Laufbeeinträchtigungen bei Gufis sind sowieso vernachlässigbar. Schließlich bestimme ich, durch die Art der Führung, selbst die Attraktivität des Laufes.

Aber es ging ja um Soft-Strand|rolleyes........was ich nicht kenne. Das "Normale" is mir soft genug.


----------



## DokSnyder (23. Juli 2010)

*AW: Flexonit vs. Drennan Soft Strand*



Martin Obelt schrieb:


> Das "Drennan" kannst du nicht in Bausch und Bogen verurteilen.... es gibt nämlich verschiedene davon (Seven Strand, Soft Strand, E-Sox super seven, green pike wire...) welches hattest Du?? hier ne Auswahl


 

Huhu Martin,

hatte das Soft Strand (wie in der Überschrift  ) in 4,5kg. Die anderen habe ich danach garnicht mehr getestet, obwohl mein Händler das hier in allen Versionen hat. 

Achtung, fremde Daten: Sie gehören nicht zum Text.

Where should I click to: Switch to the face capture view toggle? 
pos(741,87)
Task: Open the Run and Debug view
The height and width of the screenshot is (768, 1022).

Bin übrigens der Meinung dass das kein echtes 7x7 ist. Kommt mir jedenfalls so vor. Steht auch nicht drauf oder so, vermutlich also eher ein 1x19 oder so. Denn in der Mitte ist ein silberner, gewickelter Kern und aussenrum sind die grünen Stahlfasern nochmal gewickelt. Konnte aber nicht rausfinden ob das tatsächlich 12 grüne Stahlfäden sind...
(Aua meine Augen, vom Glotzen und Starren auf die Mini-Fasern tut mir jetzt der Kopp weh.)

Gruß
Dok


----------



## tincatinca (23. Juli 2010)

*AW: Flexonit vs. Drennan Soft Strand*

*Ja, mir geht es ausdrücklich um das SOFT STRAND. *Erfahrungen? Das normale Seven Strand kenne ich. 
Gibt es übrigens in englischen Angelshops sehr günstig, etwa die Hälfte des deutschen Preises.


----------



## FisherMan66 (23. Juli 2010)

*AW: Flexonit vs. Drennan Soft Strand*

Glauben wir Dir doch gerne, Tinca, dass Du etwas zu Softstrand wissen möchtest. Ich doch auch.
Aber der einzige, der es bislang wohl in den Händen gehalten hat, ist DokSnyder.
Na ja, vielleicht findet sich ja noch jemand, der es kennt.


----------



## Knigge007 (23. Juli 2010)

*AW: Flexonit vs. Drennan Soft Strand*



DokSnyder schrieb:


> Finde das Drennan nicht besonders empfehlenswert. Ist nicht sehr flexibel, im Vergleich zu dem Quantum-Zeug was Tommi vertreibt sogar steifer, und das bei einem gesalzenen Preis.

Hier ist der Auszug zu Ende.